Erlang advisor

Tuesday, October 27, 2015

When to spawn a process?

Process spawning model

One of the most popular mistakes in Erlang development is a wrong choice of process spawning model. Basically people spawn too many or too few processes. On internet there are many recommendations on when to spawn a process. One of them is "process per message", which encourages to spawn a process for each concurrent entity. It could be not completely clear or could even be misunderstood. An example below illustrates different variants of spawning model.
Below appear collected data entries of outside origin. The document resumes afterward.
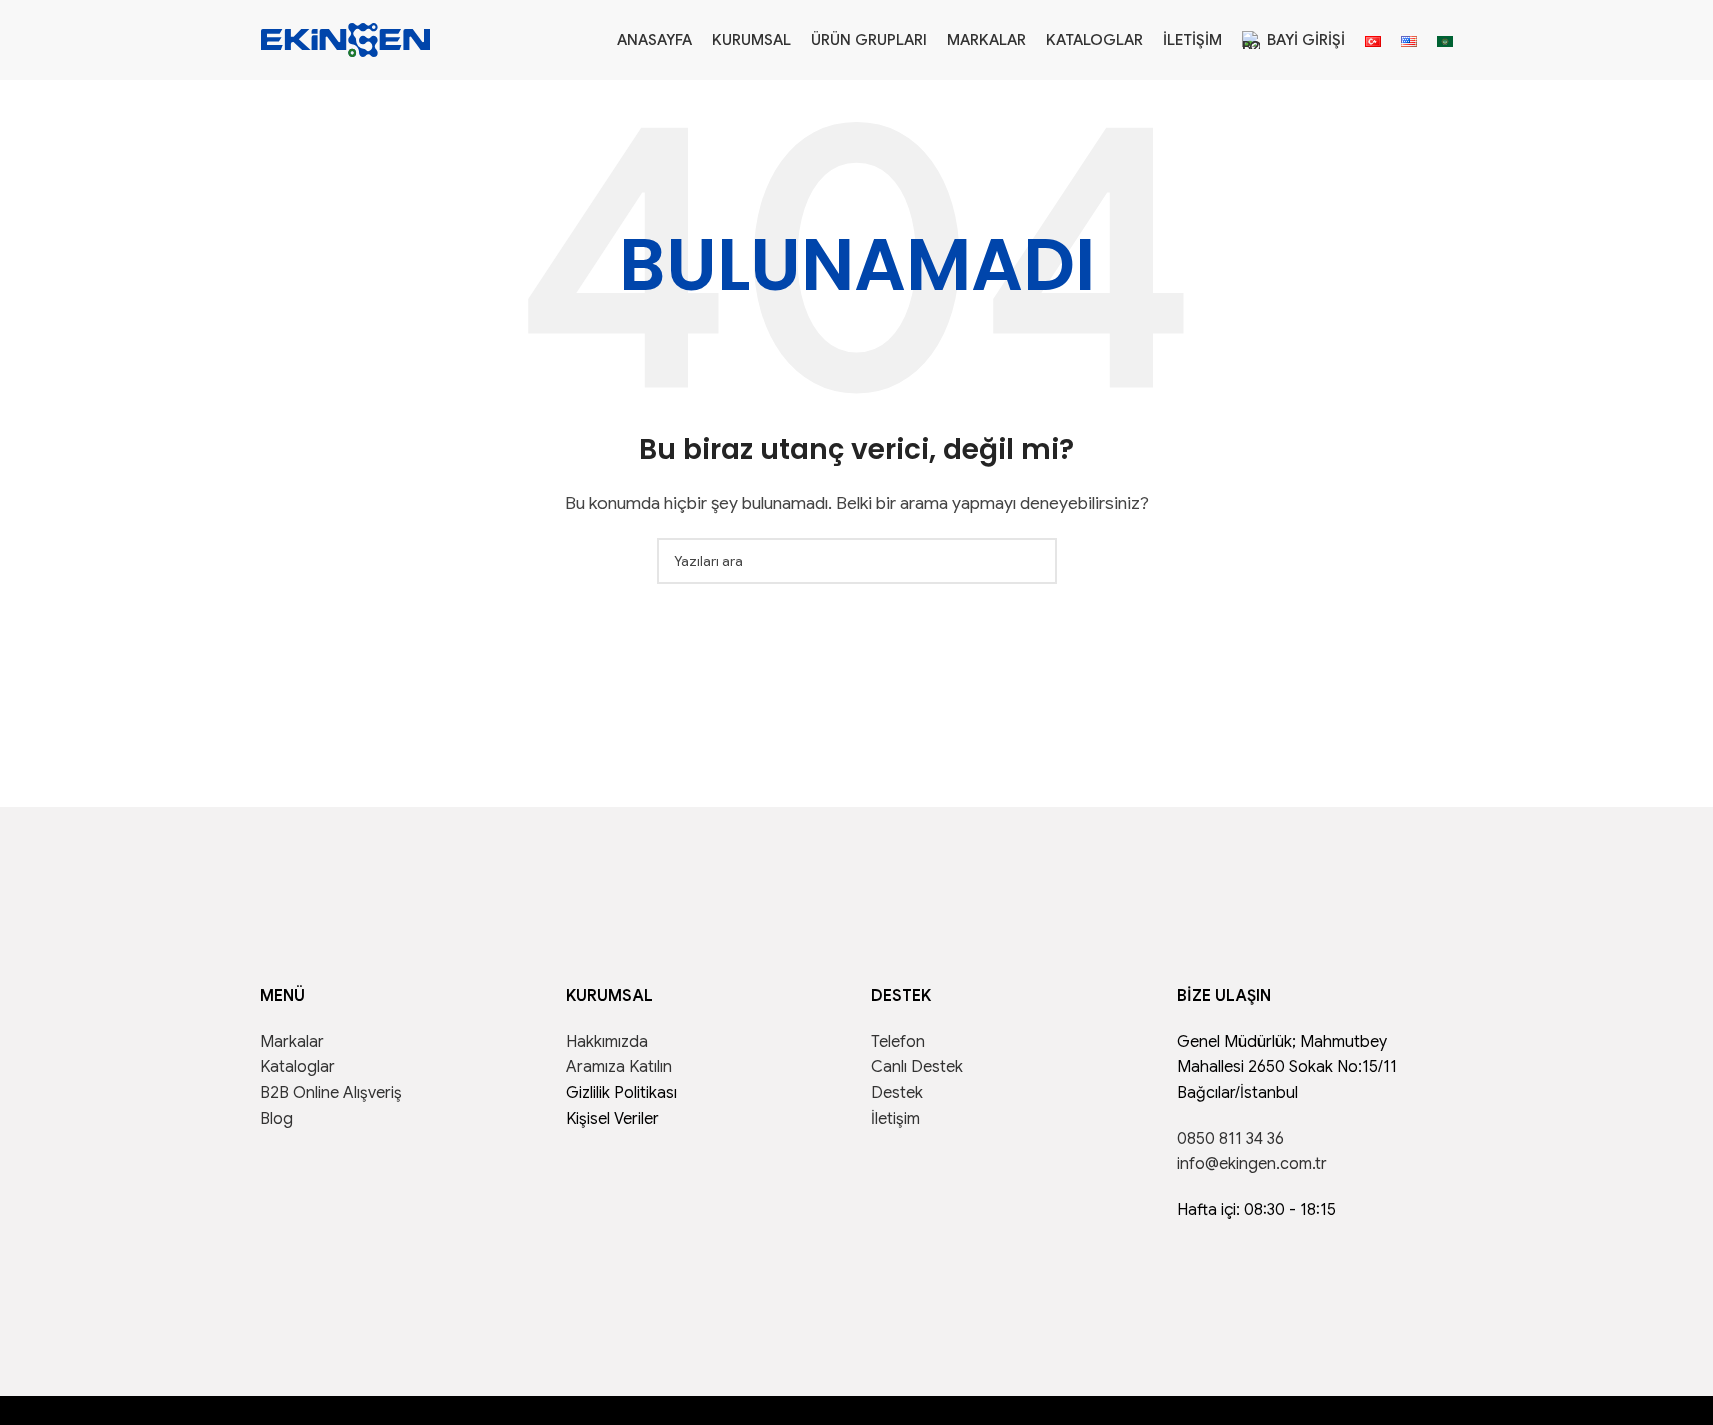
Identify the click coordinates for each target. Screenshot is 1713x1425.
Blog (276, 1119)
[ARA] (1034, 561)
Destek (897, 1093)
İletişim (895, 1119)
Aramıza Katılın (619, 1067)
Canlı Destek (917, 1067)
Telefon (898, 1042)
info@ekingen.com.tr (1252, 1164)
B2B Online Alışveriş (331, 1093)
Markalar (292, 1042)
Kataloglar (297, 1067)
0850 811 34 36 (1230, 1139)
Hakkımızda (607, 1042)
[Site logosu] (346, 39)
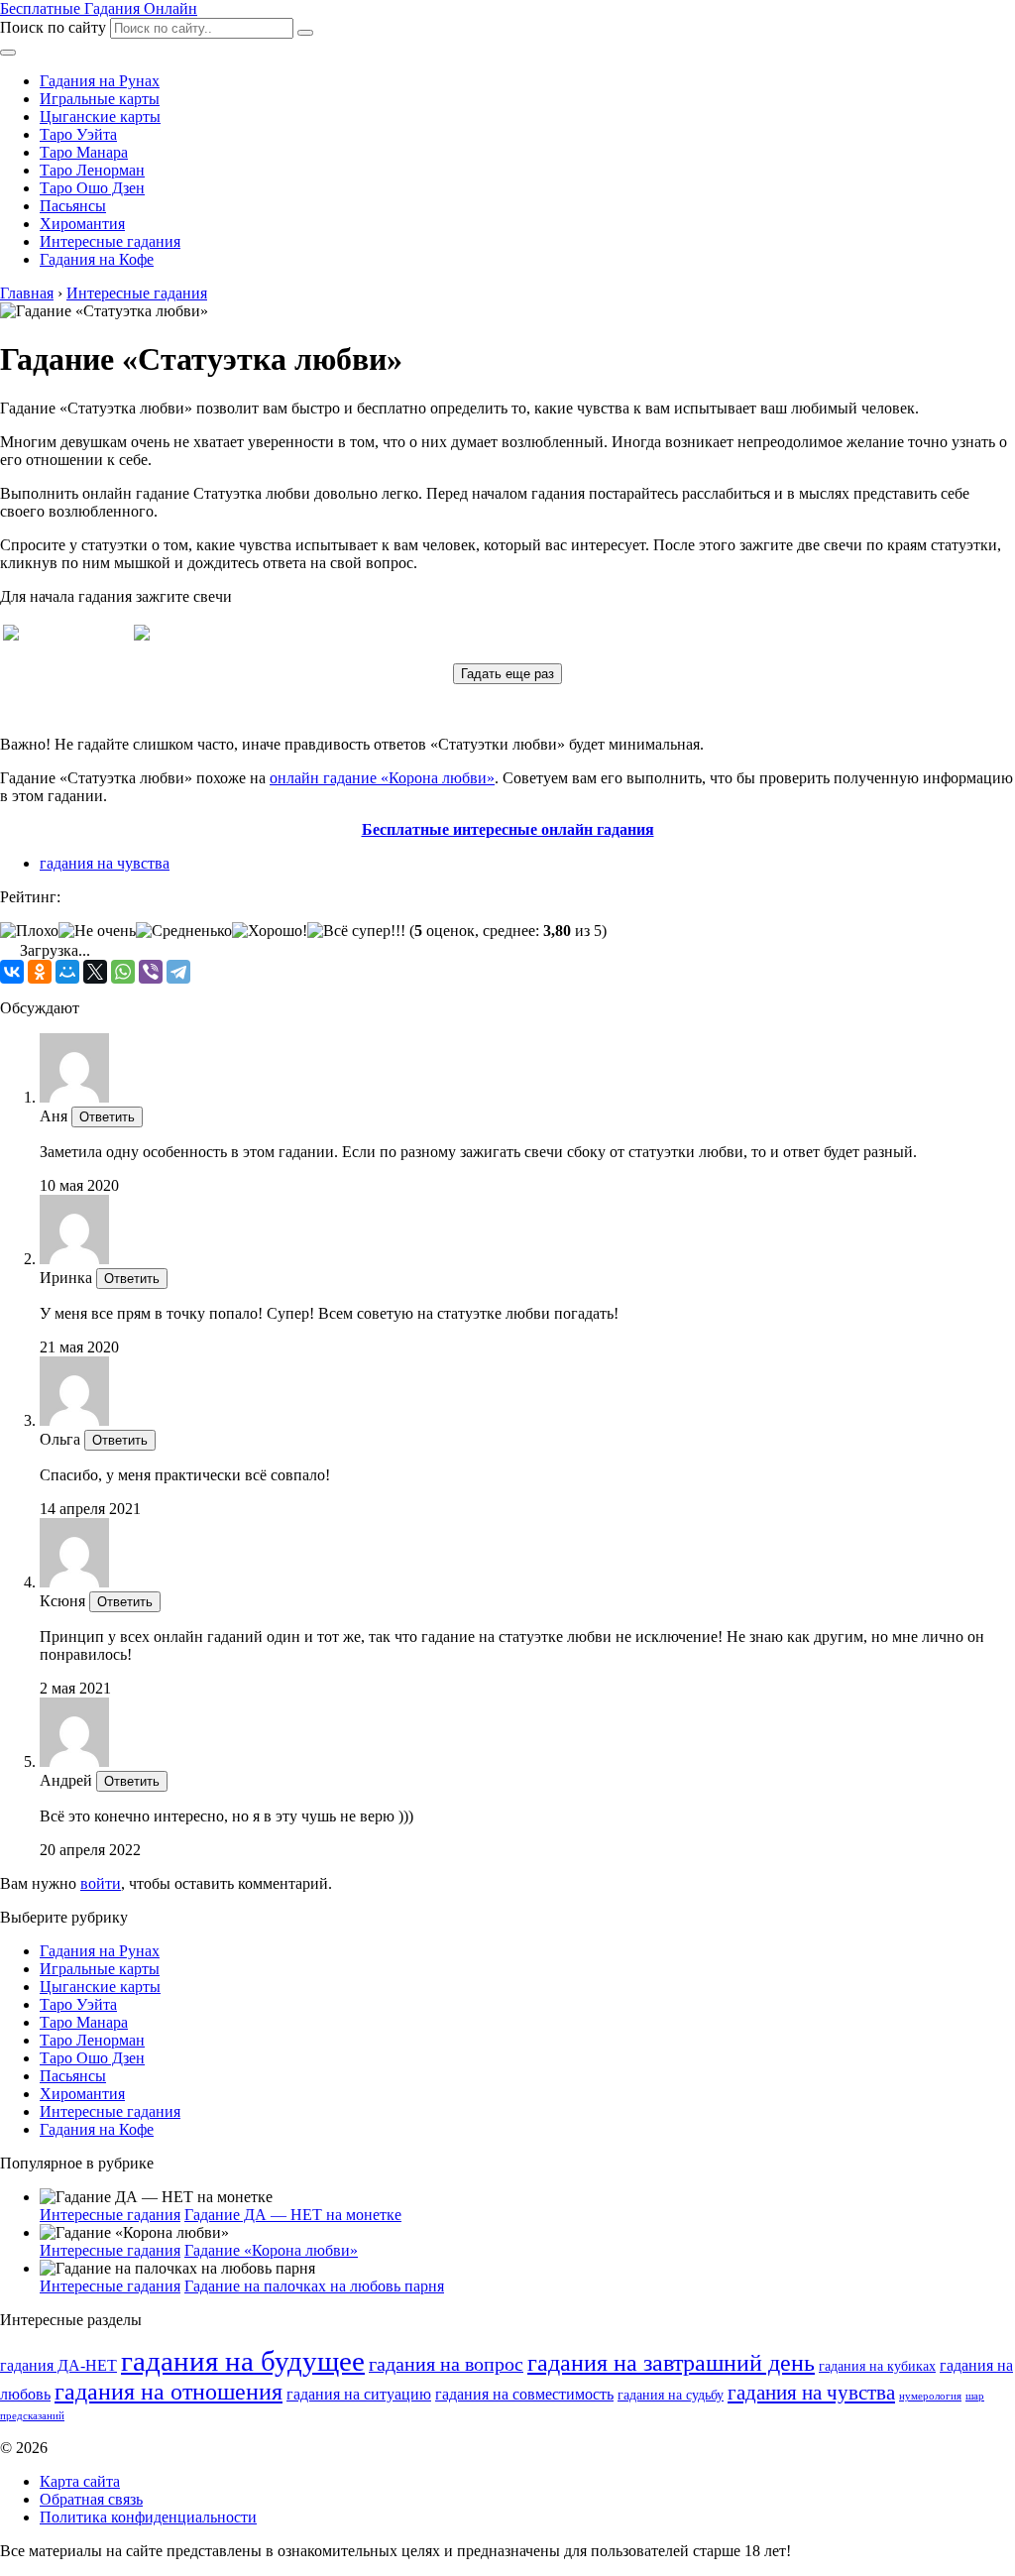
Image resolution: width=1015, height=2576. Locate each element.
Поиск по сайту (53, 27)
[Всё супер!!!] (356, 931)
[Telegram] (178, 972)
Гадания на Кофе (97, 259)
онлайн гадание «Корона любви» (382, 777)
Public key encryption example

It's needed to build an Erlang application, which provides functionality of public key encryption. Encryption could take a significant time, and algorithm is implemented in pure Erlang. Clients of the application should call a function encrypt/1, providing a data to be encrypted as an argument. The application should manage keys without exposing that complexity to end users. Encryption key is stored in file on disk.

0 processes

The first naive implementation could be the following:

encrypt(Data) ->
  {ok, Key} = file:read_file(?KEY_FILE_PATH),
  encrypt(Key, Data).

On each encryption request key file is read and it's content is passed as argument to the algorithm together with data. Slow disk operation is probably something, we would like to minimize in our system.

1 process

The more advanced implementation is a gen_server, which caches the key in it's state in init/1 callback and does an encryption in handle_call/3.

encrypt(Data) ->
  gen_server:call(?SERVER, {data, Data}).

start_link() ->
  gen_server:start_link({local, ?SERVER}, ?MODULE, [], []).

init([]) ->
  {ok, Key} = file:read_file(?KEY_FILE_PATH),
  {ok, #state{key = Key}}.

handle_call({data, Data}, _From, State) ->
  Enc = encrypt(State#state.key, Data),
  {reply, Enc, State}.

This approach eliminates the problem with constant disk reading, but might lead to the process's queue being overwhelmed by requests, because new encryption process can not be started until previous one is finished.

1+N processes

Some people improve performance of the previous example with spawning a new process, which does the actual encryption, in handle_call.

handle_call({data, Data}, From, State) ->
  erlang:spawn(fun() ->
    Enc  = encrypt(State#state.key, Data),
    gen_server:reply(From, Enc)
  end),
  {noreply, State}.

< That speeds things up, but leads to complicated and error-prone logic in the main "dispatcher" process, which should now monitor all other process it spawns as well as take care of reporting errors back to clients.

Pool of processes

Another alternative could be using one of pooling libraries, which organizes pre-allocated workers and takes care of task dispatching. Basically worker's code is the same as in example with single process besides that it should not be registered with name neither locally nor globally.

start_link() ->
  gen_server:start_link(?MODULE, [], []).

Again 1 process

But if we analyze the original task, we see, that we cache in state only the key. So the only thing, that needs to be done in handle_call is obtaining the key, and heavy encryption algorithm call could be moved to the context of client's process.

encrypt(Data) ->
  Key = gen_server:call(?SERVER, get_key),
  encrypt(Key, Data).

handle_call(get_key, _From, State) ->
  {reply, State#state.key, State}.

Getting a key from process's state is a relatively fast operation, thereby gen_server is not a bottle neck anymore.

Conclusion

Examples illustrate how good process spawning model can lead to efficient, simple and elegant code.
The rule of thumb for spawning could be the following:
A new process should be started to serialize an access to a shared resource. The resource could be cached memory, file descriptor(socket) and so on. People from C/C++ world can think about a process as about mutex. This rule might not fit all scenarios, but could be considered as a good starting point for design. It leads to elegant and highly concurrent code.
There are some exceptions of course. First of all, "let it crash" principle, which encourages to spawn a process for a code, which likely crashes.
Also people should not mix cached memory with memory for objects (in terms of OOP). For example, in online real-time strategy game there is a number of units, which belong to a specific user. Each unit stores in memory it's state, but developer should not spawn a process per unit. In fact shared resource in that case is user's session, which is represented by tcp socket. By analogy with OS mutex it's unlikely that synchronization primitive is needed for each unit in game.
Another exception could be a situation, when it's easier to describe some algorithm as Finite State Machine (FSM). It might be reasonable to spawn a process, which implements gen_fsm behaviour.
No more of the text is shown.